Se la risposta affermativa a tali domande non ci lascia del tutto indifferenti, bisogna fare un passo avanti e chiederci se, seguendo i suggerimenti dei frignoni del latte versato, gli Europei dovrebbero:
a) continuare a ballare i minuetti che ci sono imposti da Bruxelles, eludendone, però, furbescamente le “mosse”, come ci ha spiegato su questo giornale Teodoro Klitsche de la Grange a proposito della direttiva Bolkenstein;
b) accettare che a tenere le chiavi per l’apertura dei patri confini siano Stati esteri, compresi quelli ospitati nel proprio territorio (e il riferimento, per l’Italia, non è la Repubblica di San Marino, che pur potrebbe, per la forza degli esempi, essere indotto a provarci!);
c)accettare di buon grado modifiche alle loro Carte fondamentali, Costituzioni, Statuti, persino su norme delicate come quelle del pareggio di bilancio, (continuando, peraltro, a disamministrare, in tutta allegria, le finanze pubbliche);
d) applicare anche a livello dell’Unione la regola “gattopardesca”, che, secondo Giuseppe Tomasi di Lampedusa, ha sempre contrassegnato la politica del Bel Paese;
e) astenersi dall’invocare un ritorno alle condizioni iniziali della comunità economica (abolizione di dazi doganali, agevolazioni di varia natura e così via) rinunciando all’impossibile fantasia di un’unità politica senza un comune sostrato filosofico o di pensiero politico e senza vere e proprie Autorità di governo;
f) ripristinare le sovranità degli Stati inutilmente o dannosamente cedute all’Unione, in quanto non coerenti con il disegno di un’unità di carattere meramente economico e non politico.
Rinegoziare un patto non significa disconoscerne l’utilità e la convenienza, ma solo adeguarlo alle mutate condizioni storiche.
E le condizioni politiche sul Pianeta non sono più quelle dell’immediato dopoguerra. Sono cadute le ideologie perverse del secolo breve e sono crollati gli Imperi che su di esse erano stati tirannicamente costruiti.
Il mondo si dice ormai concordemente “liberale”, ma è sul significato di tale termine che occorre intendersi. Gli iper-liberisti di Wall Street e della City invocano per se stessi una libertà sconfinata che annulla le libertà degli altri comuni mortali (non a caso il report della Banca J.P.Morgan Chase,reso noto in Italia, suggeriva ai nostri governanti di guardare con benevolenza ai metodi del fascismo negli Stati dell’Unione Europea).

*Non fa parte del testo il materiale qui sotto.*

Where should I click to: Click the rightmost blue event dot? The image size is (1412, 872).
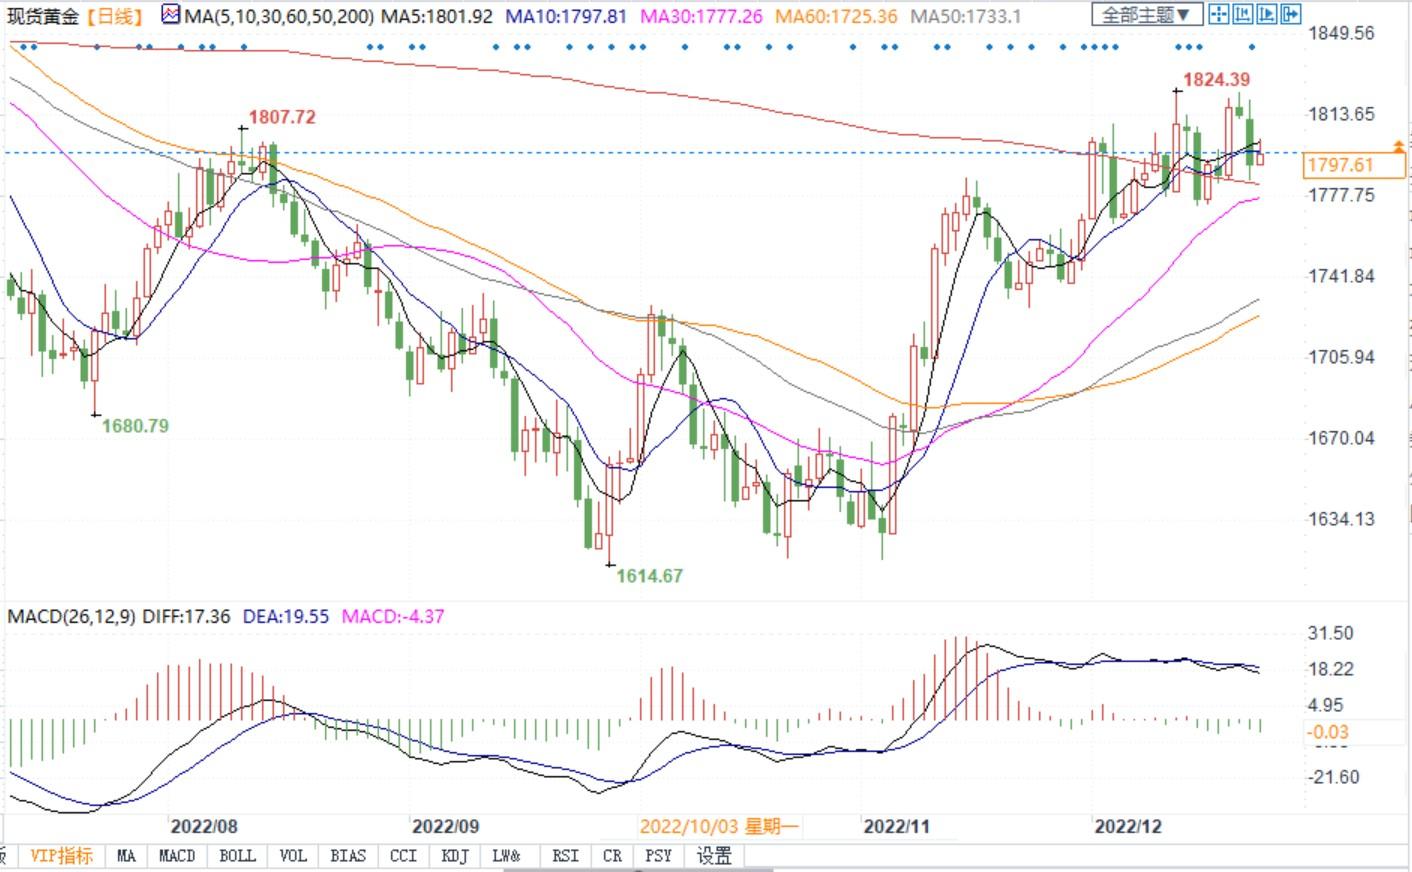click(1251, 47)
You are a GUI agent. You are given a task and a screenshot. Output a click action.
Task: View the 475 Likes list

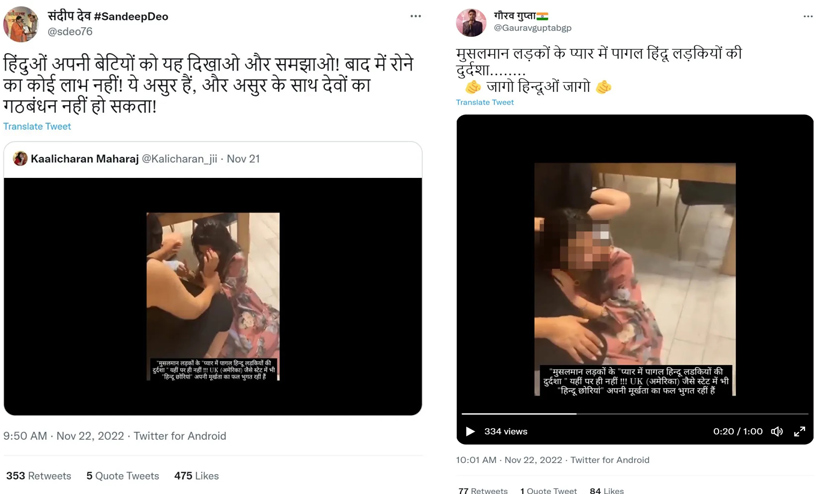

Un liberale, quindi, non può essere iper-liberista né può condividere i messaggi che provengono dalle sedi della Finanza modiale.
Quei poteri, un tempo egemoni, dominanti, senza avversari (dopo la diaspora comunista) oggi sono contestati dai Governi ufficiali dei due Paesi Anglosassoni: Gran Bretagna e Stati Uniti d’America.
Un liberale non può che vedere con soddisfazione tale inversione di tendenza delle due maggiori democrazie mondiali e attendere, quanto meno fiducioso, gli sviluppi del contrasto in atto tra chi tende a un’illimitata globalizzazione e chi intende ripristinare, a livello di singole collettività, le condizioni per l’osservanza di un rigoroso patto sociale, fondamento di una vita coesa e democratica.
Un liberale Europeo non può starsene con le mani in mano e attendere che l’Unione si riscatti dal servaggio sin qui sempre manifestato verso le Centrali finanziarie e accettare che svolga, in conseguenza, una politica sostanzialmente ostile ai due Paesi Anglosassoni, che hanno interpretato correttamente i bisogni di una collettività liberale.
I bisogni meramente creditizi e monetari dell’alta finanza mondiale hanno certamente un loro titolo di legittimazione ma non possono certamente prevaricare i bisogni di libertà di varia natura dei cittadini dei vari Stati del Pianeta.